[TASK MATERIAL]
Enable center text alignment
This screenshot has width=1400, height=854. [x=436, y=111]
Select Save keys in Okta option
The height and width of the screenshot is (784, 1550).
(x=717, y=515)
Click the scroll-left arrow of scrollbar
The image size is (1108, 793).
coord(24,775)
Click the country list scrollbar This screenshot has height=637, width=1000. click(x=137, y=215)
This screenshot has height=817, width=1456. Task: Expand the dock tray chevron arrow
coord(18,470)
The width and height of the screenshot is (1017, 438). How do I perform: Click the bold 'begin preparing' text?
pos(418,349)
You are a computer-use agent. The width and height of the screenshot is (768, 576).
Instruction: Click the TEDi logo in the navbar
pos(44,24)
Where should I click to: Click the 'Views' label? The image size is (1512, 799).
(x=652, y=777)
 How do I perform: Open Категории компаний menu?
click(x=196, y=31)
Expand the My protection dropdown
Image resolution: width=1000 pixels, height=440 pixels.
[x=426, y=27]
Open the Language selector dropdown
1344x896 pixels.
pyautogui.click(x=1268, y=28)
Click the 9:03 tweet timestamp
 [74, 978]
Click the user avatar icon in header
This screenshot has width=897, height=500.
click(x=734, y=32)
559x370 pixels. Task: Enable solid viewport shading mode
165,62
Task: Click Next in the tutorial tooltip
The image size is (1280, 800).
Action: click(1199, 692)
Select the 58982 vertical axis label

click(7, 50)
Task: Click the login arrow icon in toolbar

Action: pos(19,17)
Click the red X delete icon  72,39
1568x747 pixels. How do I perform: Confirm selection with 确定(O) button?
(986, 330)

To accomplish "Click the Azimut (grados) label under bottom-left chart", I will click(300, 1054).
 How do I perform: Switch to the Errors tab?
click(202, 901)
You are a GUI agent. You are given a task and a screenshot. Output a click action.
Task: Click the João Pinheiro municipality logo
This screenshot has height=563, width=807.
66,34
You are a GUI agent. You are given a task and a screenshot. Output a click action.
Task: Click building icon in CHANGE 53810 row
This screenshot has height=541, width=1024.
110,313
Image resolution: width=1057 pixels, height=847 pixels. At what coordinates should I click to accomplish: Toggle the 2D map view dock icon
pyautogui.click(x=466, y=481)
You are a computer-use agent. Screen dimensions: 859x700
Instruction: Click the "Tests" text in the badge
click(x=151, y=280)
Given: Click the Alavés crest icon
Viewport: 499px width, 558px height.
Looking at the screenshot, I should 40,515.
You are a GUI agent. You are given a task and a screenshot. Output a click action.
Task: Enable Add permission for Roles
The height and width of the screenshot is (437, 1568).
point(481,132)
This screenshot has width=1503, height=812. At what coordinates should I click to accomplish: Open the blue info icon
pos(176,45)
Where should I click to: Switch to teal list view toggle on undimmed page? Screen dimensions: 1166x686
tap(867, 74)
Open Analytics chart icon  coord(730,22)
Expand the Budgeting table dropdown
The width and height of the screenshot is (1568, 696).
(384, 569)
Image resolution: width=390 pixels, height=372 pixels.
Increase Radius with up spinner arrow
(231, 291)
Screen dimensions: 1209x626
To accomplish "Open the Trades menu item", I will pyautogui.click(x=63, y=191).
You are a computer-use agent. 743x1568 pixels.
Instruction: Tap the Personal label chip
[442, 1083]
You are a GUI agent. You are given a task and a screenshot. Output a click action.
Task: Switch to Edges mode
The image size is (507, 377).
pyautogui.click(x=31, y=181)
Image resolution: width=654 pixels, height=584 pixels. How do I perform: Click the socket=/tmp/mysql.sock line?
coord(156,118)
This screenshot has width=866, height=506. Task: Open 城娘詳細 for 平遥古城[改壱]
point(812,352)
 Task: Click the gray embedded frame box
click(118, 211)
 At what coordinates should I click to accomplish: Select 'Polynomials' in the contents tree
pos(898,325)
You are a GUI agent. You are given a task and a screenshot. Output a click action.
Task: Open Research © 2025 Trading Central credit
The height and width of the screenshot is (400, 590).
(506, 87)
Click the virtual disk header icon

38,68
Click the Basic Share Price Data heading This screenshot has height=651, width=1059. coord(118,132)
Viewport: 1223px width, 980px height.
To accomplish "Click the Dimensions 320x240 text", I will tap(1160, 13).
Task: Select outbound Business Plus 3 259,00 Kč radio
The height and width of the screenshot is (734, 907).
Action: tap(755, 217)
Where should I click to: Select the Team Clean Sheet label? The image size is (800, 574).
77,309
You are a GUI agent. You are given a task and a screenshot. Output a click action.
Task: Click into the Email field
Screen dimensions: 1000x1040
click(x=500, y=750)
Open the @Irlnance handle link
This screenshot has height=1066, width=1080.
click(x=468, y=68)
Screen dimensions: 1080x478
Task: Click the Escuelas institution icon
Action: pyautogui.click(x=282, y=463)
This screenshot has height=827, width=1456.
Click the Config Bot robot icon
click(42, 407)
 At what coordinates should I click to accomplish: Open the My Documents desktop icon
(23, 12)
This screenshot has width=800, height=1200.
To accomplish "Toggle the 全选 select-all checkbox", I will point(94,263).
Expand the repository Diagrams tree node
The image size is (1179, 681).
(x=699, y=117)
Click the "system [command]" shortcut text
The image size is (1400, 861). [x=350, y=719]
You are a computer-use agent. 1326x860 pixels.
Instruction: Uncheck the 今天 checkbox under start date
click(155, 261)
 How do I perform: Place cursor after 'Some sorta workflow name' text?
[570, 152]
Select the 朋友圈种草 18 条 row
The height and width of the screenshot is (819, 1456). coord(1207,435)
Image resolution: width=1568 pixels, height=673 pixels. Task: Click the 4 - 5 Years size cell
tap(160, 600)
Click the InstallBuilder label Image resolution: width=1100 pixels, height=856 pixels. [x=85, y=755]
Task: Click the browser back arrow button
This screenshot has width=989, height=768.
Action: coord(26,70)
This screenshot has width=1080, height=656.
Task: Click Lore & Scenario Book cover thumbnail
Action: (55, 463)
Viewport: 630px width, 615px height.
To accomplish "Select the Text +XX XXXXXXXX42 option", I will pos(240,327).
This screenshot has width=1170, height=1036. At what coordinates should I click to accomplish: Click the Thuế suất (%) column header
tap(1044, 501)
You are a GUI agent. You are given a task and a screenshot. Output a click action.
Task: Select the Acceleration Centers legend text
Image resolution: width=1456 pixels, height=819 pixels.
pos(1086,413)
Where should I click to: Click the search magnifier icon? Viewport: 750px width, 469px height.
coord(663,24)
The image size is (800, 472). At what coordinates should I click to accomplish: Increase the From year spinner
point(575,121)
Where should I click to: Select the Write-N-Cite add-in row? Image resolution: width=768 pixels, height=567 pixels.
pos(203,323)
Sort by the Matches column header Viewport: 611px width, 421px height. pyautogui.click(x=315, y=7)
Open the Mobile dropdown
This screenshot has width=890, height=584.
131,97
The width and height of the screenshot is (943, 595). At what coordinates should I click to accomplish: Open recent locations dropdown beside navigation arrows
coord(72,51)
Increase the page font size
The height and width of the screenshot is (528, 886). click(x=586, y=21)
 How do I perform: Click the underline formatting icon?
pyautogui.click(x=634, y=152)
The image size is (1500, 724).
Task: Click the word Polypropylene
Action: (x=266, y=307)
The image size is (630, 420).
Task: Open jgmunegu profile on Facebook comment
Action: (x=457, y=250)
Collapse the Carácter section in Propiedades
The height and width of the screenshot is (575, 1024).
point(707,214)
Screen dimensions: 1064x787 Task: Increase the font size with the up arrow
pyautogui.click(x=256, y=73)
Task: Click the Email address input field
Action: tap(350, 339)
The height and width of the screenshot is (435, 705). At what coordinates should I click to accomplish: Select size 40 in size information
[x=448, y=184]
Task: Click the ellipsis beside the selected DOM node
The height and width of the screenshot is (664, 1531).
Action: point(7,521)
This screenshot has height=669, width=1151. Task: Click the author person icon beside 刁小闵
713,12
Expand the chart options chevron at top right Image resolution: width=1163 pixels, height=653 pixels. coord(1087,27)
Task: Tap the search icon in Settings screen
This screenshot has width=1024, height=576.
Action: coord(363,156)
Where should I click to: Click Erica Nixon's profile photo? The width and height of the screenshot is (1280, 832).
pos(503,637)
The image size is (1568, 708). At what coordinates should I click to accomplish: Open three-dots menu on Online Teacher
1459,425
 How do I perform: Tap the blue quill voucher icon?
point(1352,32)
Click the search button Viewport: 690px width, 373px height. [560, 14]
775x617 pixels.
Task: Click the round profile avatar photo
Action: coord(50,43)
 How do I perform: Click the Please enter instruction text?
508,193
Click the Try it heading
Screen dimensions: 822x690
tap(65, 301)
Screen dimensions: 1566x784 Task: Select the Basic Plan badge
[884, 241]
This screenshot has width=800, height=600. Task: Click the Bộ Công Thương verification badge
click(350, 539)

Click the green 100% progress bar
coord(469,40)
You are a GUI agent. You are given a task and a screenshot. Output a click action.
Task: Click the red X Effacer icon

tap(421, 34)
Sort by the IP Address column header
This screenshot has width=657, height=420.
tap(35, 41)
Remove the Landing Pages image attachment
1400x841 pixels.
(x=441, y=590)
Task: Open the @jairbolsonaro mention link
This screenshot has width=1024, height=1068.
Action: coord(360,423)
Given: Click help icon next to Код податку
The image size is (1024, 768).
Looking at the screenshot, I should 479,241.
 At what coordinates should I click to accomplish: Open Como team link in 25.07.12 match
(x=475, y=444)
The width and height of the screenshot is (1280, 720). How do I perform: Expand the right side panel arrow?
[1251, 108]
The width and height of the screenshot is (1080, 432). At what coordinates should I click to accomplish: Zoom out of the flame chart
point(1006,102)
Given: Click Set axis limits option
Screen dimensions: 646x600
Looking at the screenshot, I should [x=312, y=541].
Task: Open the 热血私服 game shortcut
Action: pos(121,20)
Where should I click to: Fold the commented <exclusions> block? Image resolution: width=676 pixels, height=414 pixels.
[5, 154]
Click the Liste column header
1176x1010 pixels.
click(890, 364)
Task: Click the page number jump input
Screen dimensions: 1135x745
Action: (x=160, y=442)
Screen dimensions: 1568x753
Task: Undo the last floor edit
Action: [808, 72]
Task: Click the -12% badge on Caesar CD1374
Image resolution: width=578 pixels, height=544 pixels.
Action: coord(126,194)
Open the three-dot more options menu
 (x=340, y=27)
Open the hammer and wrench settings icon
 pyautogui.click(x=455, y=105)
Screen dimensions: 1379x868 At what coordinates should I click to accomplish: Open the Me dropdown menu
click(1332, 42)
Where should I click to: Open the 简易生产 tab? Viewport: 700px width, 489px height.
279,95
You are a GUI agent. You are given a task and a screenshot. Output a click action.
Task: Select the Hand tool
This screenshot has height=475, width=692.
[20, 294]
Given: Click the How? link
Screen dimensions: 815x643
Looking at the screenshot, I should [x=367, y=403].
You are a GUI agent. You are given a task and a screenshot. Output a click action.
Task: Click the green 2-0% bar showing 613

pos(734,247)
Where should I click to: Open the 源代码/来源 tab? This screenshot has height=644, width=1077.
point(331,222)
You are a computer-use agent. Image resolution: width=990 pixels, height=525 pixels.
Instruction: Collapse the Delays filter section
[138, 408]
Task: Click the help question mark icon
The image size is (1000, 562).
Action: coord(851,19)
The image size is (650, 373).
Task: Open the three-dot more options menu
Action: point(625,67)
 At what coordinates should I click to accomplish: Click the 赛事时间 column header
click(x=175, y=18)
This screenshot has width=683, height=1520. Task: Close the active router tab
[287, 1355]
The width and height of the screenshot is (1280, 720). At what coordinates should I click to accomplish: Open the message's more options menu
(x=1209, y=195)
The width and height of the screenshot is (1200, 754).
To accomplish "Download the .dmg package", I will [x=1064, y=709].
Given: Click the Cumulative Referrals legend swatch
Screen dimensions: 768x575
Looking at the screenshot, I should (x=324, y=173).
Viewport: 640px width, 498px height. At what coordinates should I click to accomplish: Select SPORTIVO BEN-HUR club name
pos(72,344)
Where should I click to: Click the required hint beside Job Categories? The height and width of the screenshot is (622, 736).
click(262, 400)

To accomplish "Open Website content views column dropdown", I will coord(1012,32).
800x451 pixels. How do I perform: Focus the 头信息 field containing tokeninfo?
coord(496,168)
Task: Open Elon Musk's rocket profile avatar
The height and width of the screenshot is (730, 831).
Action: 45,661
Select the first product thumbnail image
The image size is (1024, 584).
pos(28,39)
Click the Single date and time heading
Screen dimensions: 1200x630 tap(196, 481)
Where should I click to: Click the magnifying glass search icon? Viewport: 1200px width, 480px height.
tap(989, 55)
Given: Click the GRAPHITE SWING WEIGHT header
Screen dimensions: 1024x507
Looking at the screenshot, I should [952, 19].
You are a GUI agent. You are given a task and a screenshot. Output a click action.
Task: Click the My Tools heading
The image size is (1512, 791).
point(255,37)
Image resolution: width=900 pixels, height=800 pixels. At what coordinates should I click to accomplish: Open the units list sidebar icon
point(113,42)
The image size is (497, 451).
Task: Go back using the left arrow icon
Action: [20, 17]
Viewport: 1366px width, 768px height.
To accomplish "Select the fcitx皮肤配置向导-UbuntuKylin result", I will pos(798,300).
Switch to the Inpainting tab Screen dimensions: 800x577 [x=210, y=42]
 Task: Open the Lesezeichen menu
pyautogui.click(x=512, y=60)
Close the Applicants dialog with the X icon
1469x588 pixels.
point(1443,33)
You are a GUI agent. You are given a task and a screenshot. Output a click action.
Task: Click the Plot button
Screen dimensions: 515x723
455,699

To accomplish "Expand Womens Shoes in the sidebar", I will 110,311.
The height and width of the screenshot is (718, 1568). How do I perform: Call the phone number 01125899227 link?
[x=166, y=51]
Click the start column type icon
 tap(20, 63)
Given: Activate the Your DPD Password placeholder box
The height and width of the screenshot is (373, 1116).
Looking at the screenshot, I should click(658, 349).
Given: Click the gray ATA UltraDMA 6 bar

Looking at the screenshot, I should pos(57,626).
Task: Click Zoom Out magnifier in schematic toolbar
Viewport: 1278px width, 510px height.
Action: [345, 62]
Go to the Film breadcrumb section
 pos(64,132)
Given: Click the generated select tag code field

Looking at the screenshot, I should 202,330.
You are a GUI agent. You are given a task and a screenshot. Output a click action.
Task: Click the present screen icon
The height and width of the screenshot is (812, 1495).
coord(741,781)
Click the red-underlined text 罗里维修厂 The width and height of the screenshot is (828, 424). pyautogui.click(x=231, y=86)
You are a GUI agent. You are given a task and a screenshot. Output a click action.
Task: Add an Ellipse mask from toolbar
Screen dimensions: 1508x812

[TASK DIRECTIONS] Search the data above for the string "legend". Report every line where it is found.

[SOLUTION TO THIS TASK]
Task: Select the Acceleration Centers legend text
Given: Click the Cumulative Referrals legend swatch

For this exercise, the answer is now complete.